ESERCIZIO PROPOSTO>
Trascrivi parola per parola la parte del brano sulle finanze pubbliche compresa tra "Nell’ultimo triennio la" e "di prolungati squilibri.", estremi inclusi.

BRANO FORNITO>
-----
I margini a disposizione delle politiche economiche si vanno riducendo.
Nell’ultimo triennio la crisi ha ampliato il disavanzo pubblico nell’insieme dei
paesi avanzati di oltre 6 punti percentuali di PIL e il debito pubblico di quasi 25, fino
a sfiorare il 100 per cento del prodotto. Negli Stati Uniti e in Giappone un piano di
consolidamento delle finanze pubbliche è difficilmente procrastinabile: l’OCSE
valuta che solo per stabilizzare il rapporto debito/PIL di quei paesi entro i prossimi
quindici anni sarebbe necessaria una correzione del saldo primario dell’ordine di 8-9
punti. In Europa già ci si adopera a ridurre gli squilibri nelle finanze pubbliche. Le
tensioni che hanno colpito i titoli sovrani di alcuni paesi dell’area dell’euro hanno
acuito l’attenzione verso i rischi di prolungati squilibri.
Il disavanzo pubblico nell’area dovrebbe segnare nell’anno in corso un netto
miglioramento, dal 6,3 al 4,6 per cento del PIL secondo le stime più recenti della
Commissione europea. Rispetto al prodotto il debito pubblico continuerebbe a salire
anche nel 2011, ma a un ritmo molto più contenuto che nell’ultimo biennio.
In Italia il rapporto fra debito pubblico e PIL, vicino al 120 per cento, dovrebbe
iniziare a flettere nell’anno venturo, quando il Governo intende riportare il disavanzo
annuo sotto il 3 per cento del prodotto.
-----
ELENCO FORNITO>
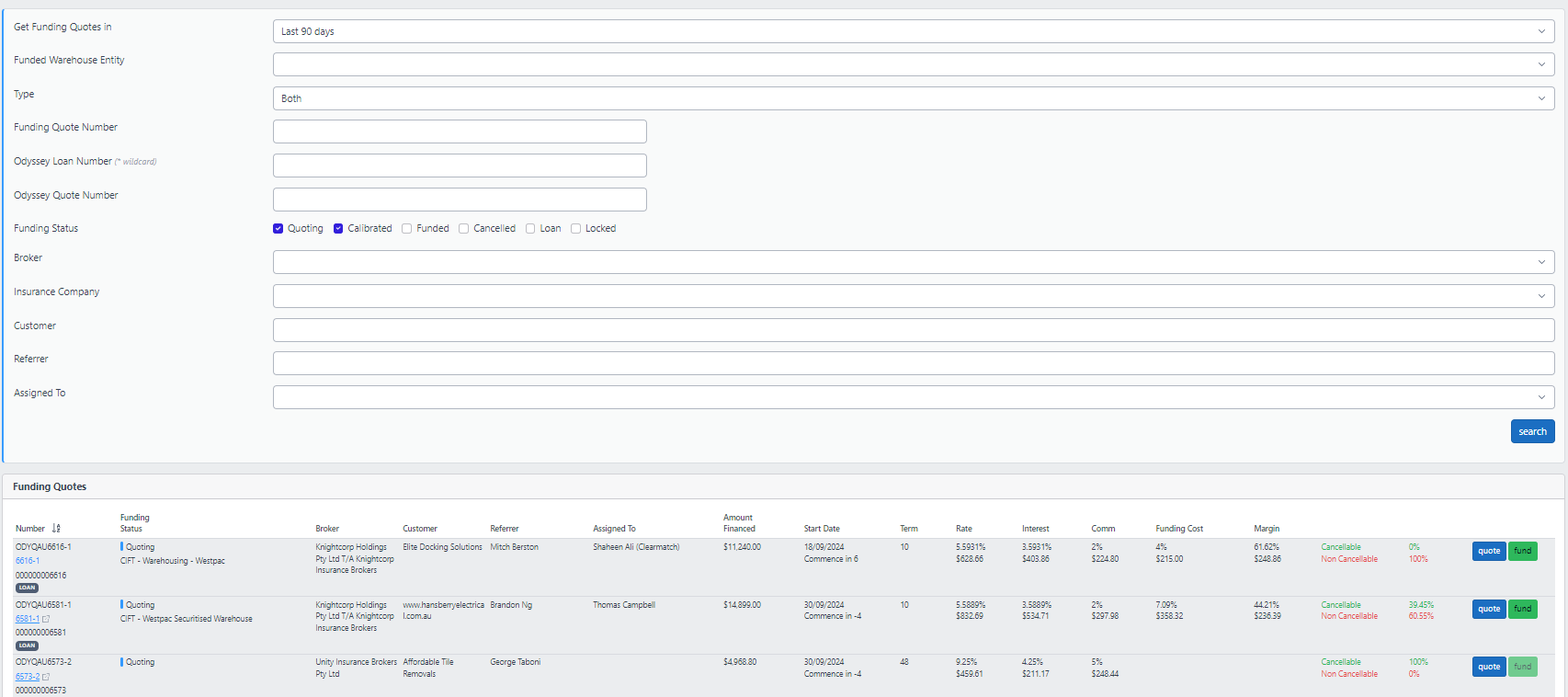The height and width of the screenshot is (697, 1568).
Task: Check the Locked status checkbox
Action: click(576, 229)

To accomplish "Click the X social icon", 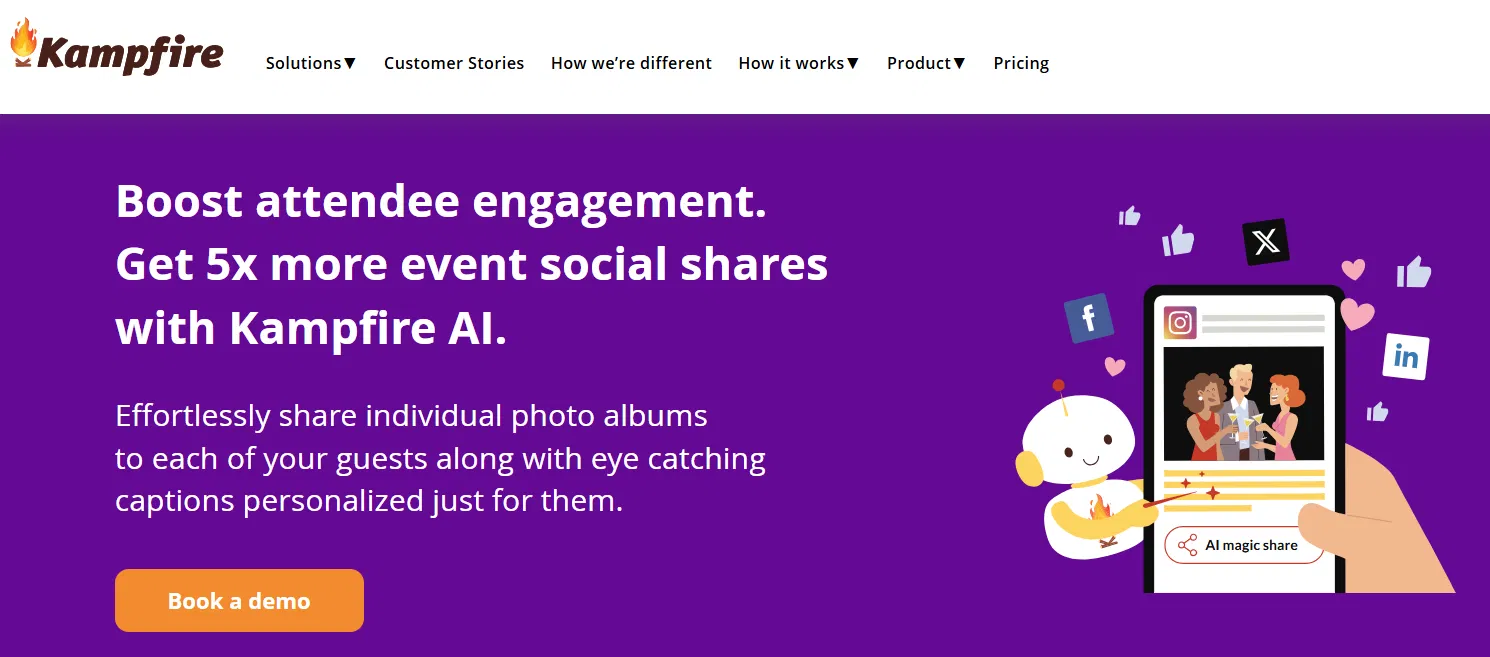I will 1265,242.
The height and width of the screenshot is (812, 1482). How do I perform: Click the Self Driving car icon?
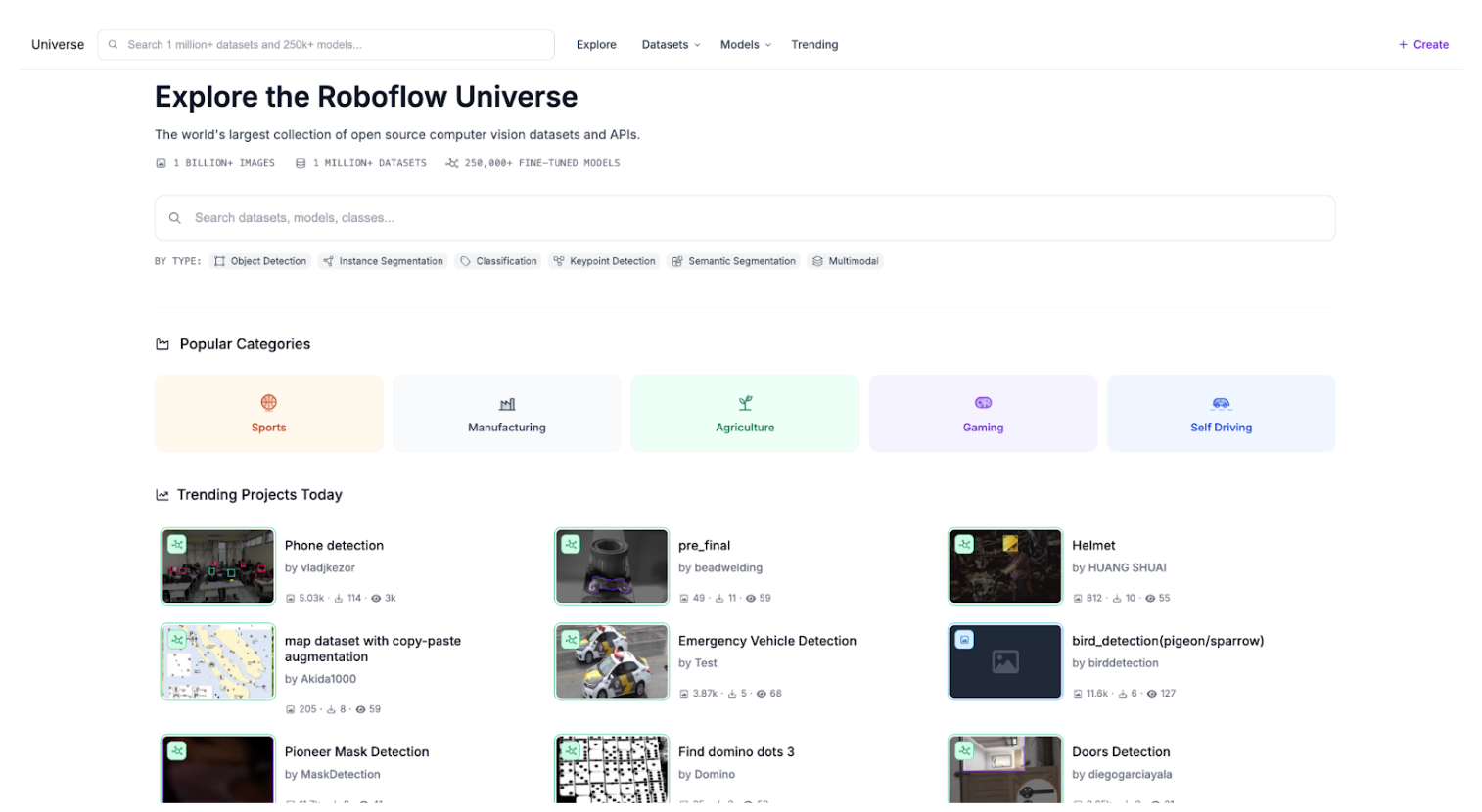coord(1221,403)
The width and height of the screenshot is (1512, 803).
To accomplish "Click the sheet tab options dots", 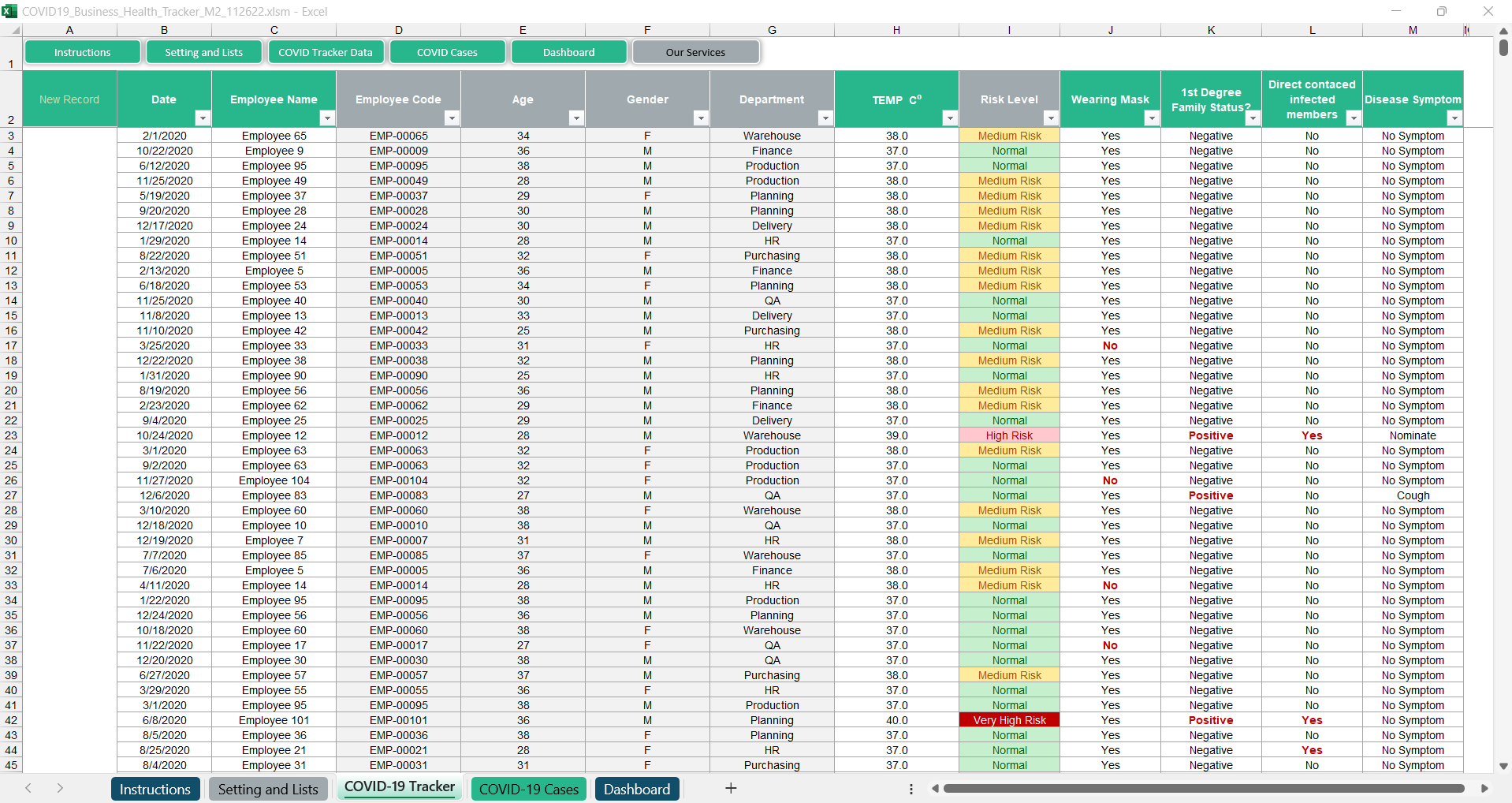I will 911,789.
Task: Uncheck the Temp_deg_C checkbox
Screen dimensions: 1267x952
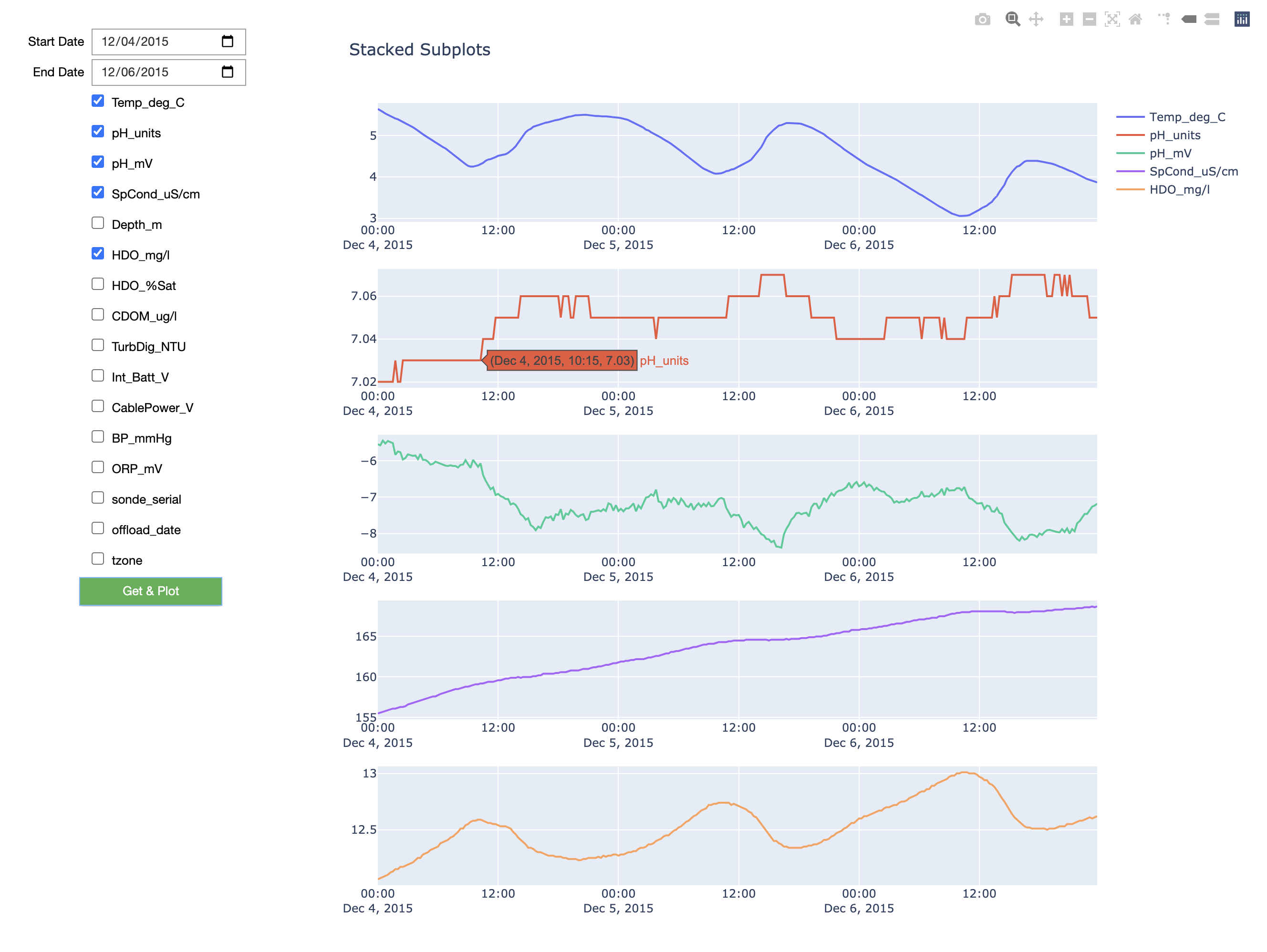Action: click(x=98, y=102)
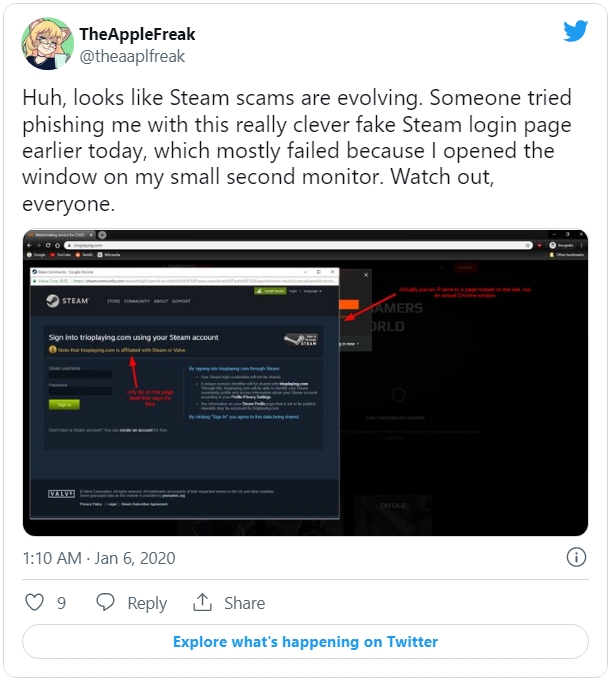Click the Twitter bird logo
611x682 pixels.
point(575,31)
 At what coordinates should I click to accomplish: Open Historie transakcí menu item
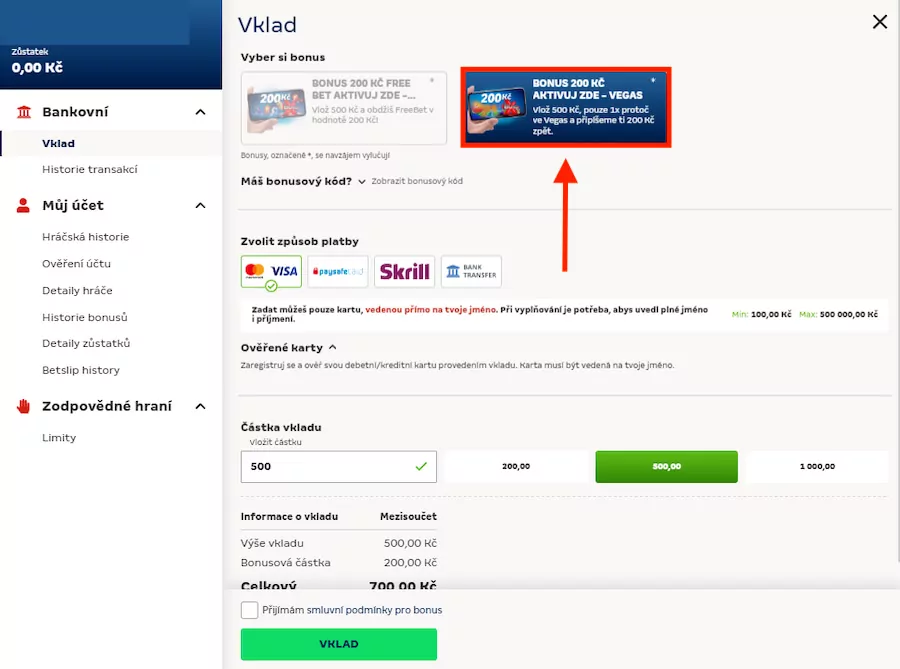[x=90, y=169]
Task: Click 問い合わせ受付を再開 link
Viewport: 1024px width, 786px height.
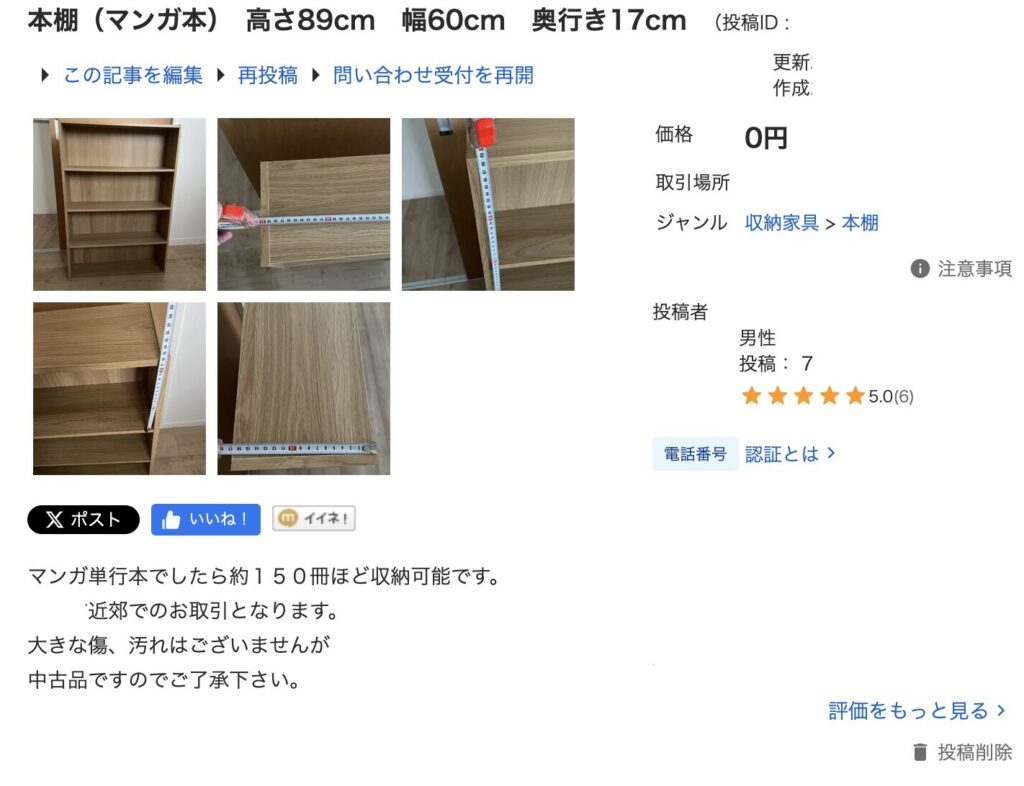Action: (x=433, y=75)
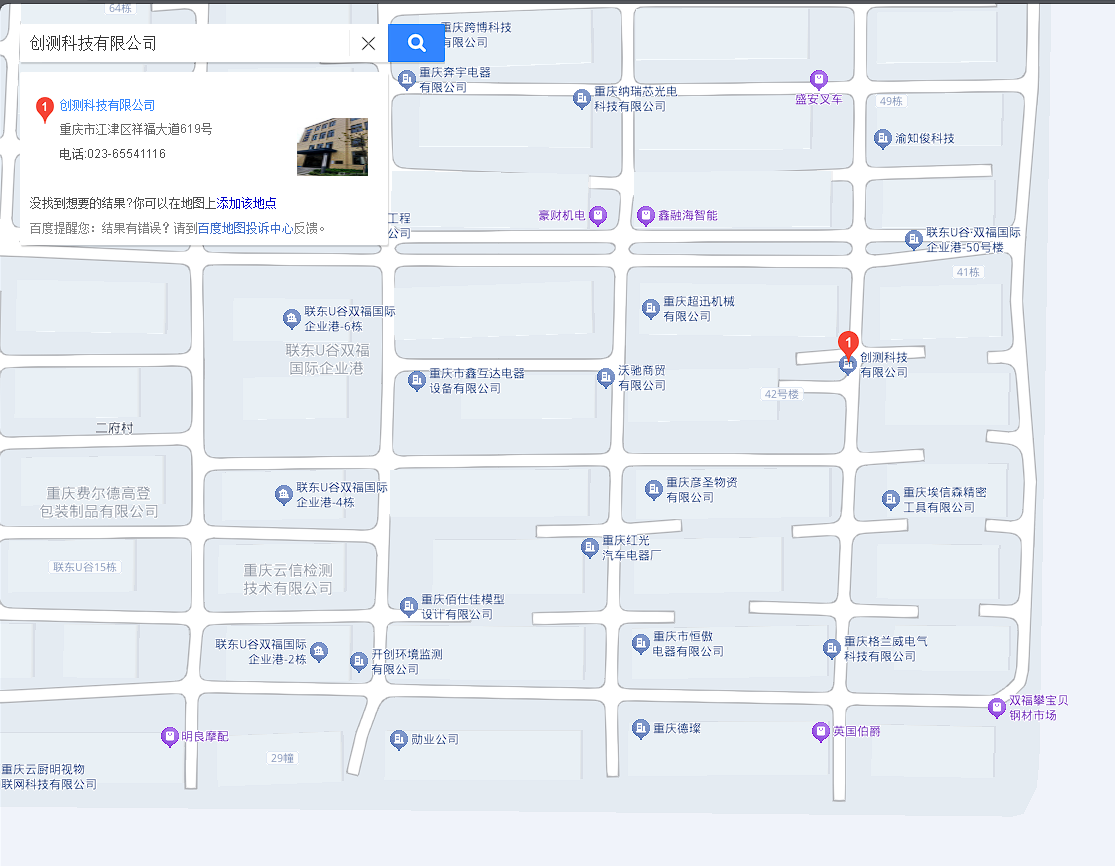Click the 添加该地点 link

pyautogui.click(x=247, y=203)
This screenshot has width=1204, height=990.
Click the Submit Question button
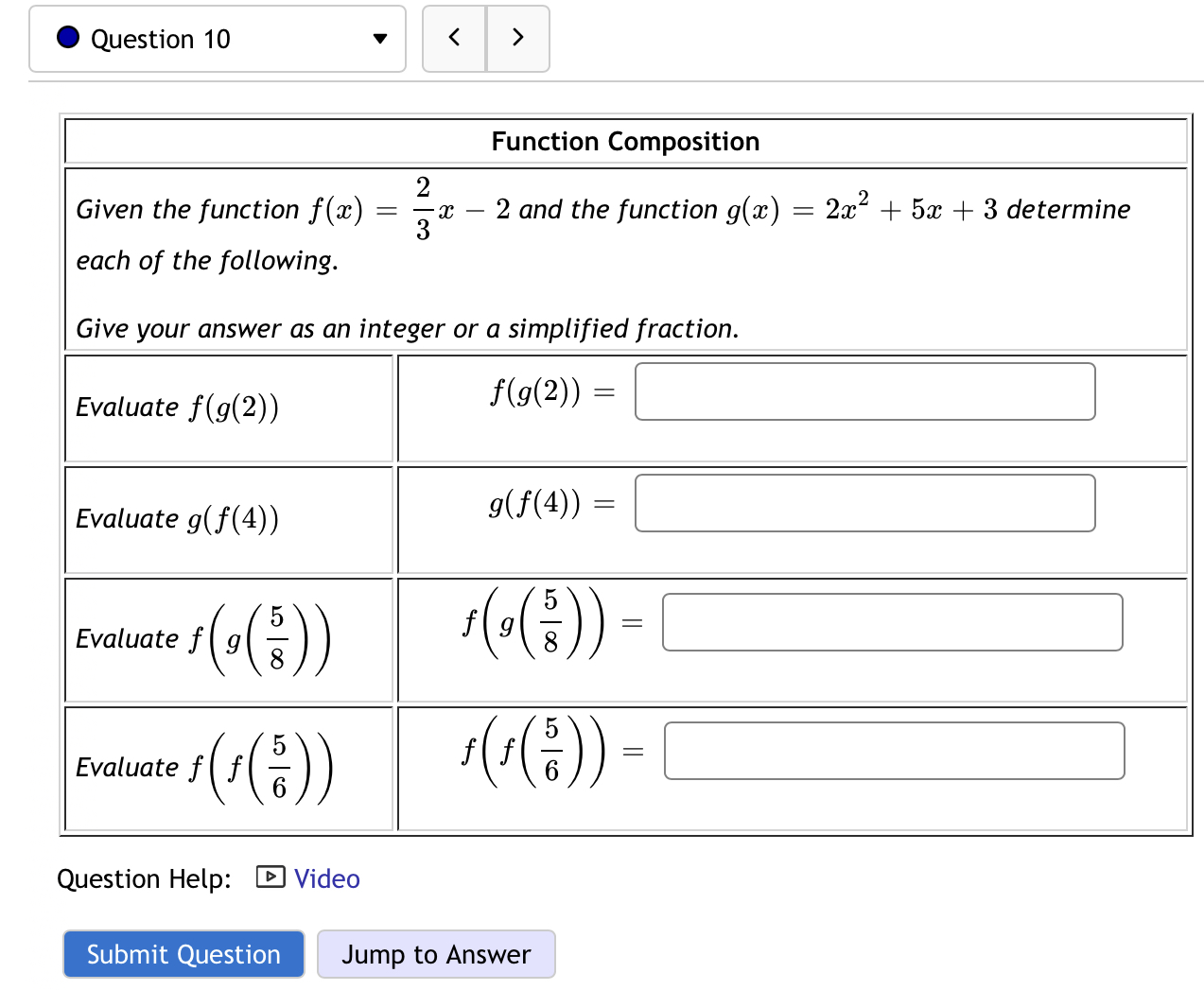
-----
RISULTATO DELL'ESERCIZIO>
Nell’ultimo triennio la crisi ha ampliato il disavanzo pubblico nell’insieme dei
paesi avanzati di oltre 6 punti percentuali di PIL e il debito pubblico di quasi 25, fino
a sfiorare il 100 per cento del prodotto. Negli Stati Uniti e in Giappone un piano di
consolidamento delle finanze pubbliche è difficilmente procrastinabile: l’OCSE
valuta che solo per stabilizzare il rapporto debito/PIL di quei paesi entro i prossimi
quindici anni sarebbe necessaria una correzione del saldo primario dell’ordine di 8-9
punti. In Europa già ci si adopera a ridurre gli squilibri nelle finanze pubbliche. Le
tensioni che hanno colpito i titoli sovrani di alcuni paesi dell’area dell’euro hanno
acuito l’attenzione verso i rischi di prolungati squilibri.